Europe is heating up: Early heat waves and dire droughts
In Decanter Chris Mercer reports on the state of emergency recently declared in northern Italy as the Po basin sees its lowest water reserve levels in decades. Across Emilia-Romagna, Friuli-Venezia Giulia, Lombardy, Piedmont and Veneto farming groups are warning of a threat to food crops. Winemakers are not among the agricultural groups “most affected so far,” but producers are closely monitoring the situation as droughts have an impact on how grapes ripen and yields. The government will provide funds of £31m for drought relief to these regions.
Italy is not alone. As Steven Bernard and Mumena Choudhury discuss in the Financial Times, countries across Europe have experienced intensive heat waves, kicking off the fire season earlier than usual. Spain and Germany saw fires as early as June, with respective temperatures reaching 43C and 39.2C. Over in France Rhône vineyards are still suffering from a record water shortage, following the hottest May the country has ever recorded. Read more in Vitisphere here.
Capsule-free wine and cork recycling at Berry Bros. & Rudd
In the drinks business Jessica Mason highlights the two new sustainability initiatives underway at Berry Bros. & Rudd. To make progress towards its 2030 sustainability goals, the company is launching a capsule-free wine and a cork recycling scheme. Customers will be able to enjoy a bottle of Provence Rosé without the wasteful foil casing and the company plans “to extend the range of [capsule-free] wines…in the coming months.”
Customers will also be able to return any leftover wine corks to the stores.
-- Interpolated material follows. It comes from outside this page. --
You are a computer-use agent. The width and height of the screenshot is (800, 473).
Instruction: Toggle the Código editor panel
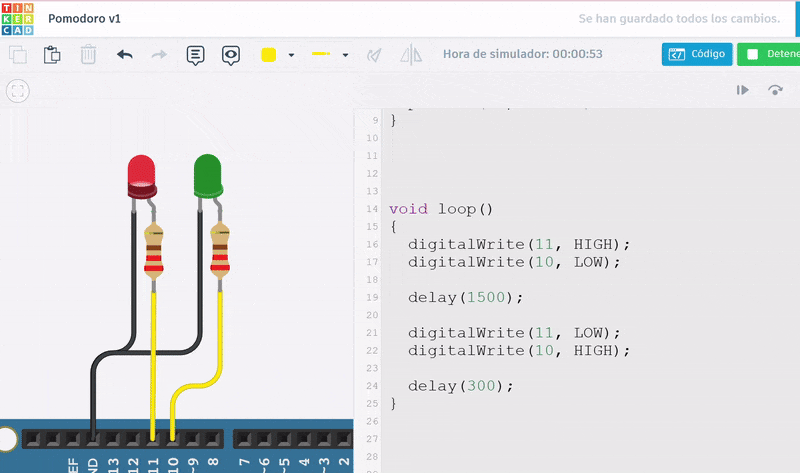[x=697, y=54]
The collected corks will be sent back to Portugal, where they were originally sourced from, “to be fully recycled or reused.” Lizzy Rudd, chair at Berry Bros. & Rudd notes how the new initiatives are “two admittedly small, but nonetheless important, steps along [the company’s] journey… to be more sustainable in all [they] do.” Read more here.
The autonomous tractors driving a new era in farming
“The robotics invasion of the vineyards is speeding up,” says Roger Morris in his latest article on the developments in vineyard technology. In Meininger’s Wine Business International Morris notes how the industry is on the verge of “a new era in farming” as grape growers replace the conventional tractor with autonomous robotic tractors. Having first been introduced in Europe, these robots are now steadily making their way to California vineyards.
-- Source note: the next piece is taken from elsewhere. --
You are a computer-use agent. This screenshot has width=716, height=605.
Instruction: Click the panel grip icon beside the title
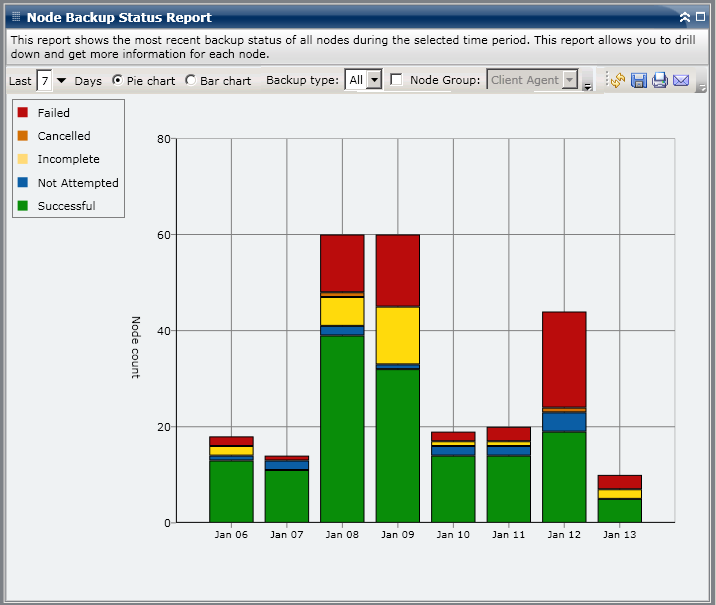pos(16,17)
Robots not only reduce labor needs and costs, but they can also increase sustainability through more precise vineyard management and a lower carbon footprint. In the United States, for example, new manufacturers are focused on developing “fully electrical, battery-powered tractors that leave virtually no operational carbon footprint.” Technologies such as geographic information systems (GIS) and artificial intelligence (AI) have been applied by winemakers around the world for years now. The next big step of combining these two functions with robotics is well underway, and “excites huge promise” from a sustainability, production, and quality-control perspective.
Read more here.
How to recognize a sustainable wine
With no universal definition of sustainable wine and a proliferation of certifications and standards, it’s no wonder that the eco-conscious consumer is left confused when trying to make a purchasing decision. In her article in Forbes, Jill Barth offers a few key things to look out for when faced with various sustainability claims:
- What does sustainability mean to the producer? Has this been defined?
- Is the winery engaged with the local community? Do its sustainability initiatives expand beyond the vineyard?
- Is it part of a broader sustainability entity or certification scheme?
- Does the organization have a credible leader?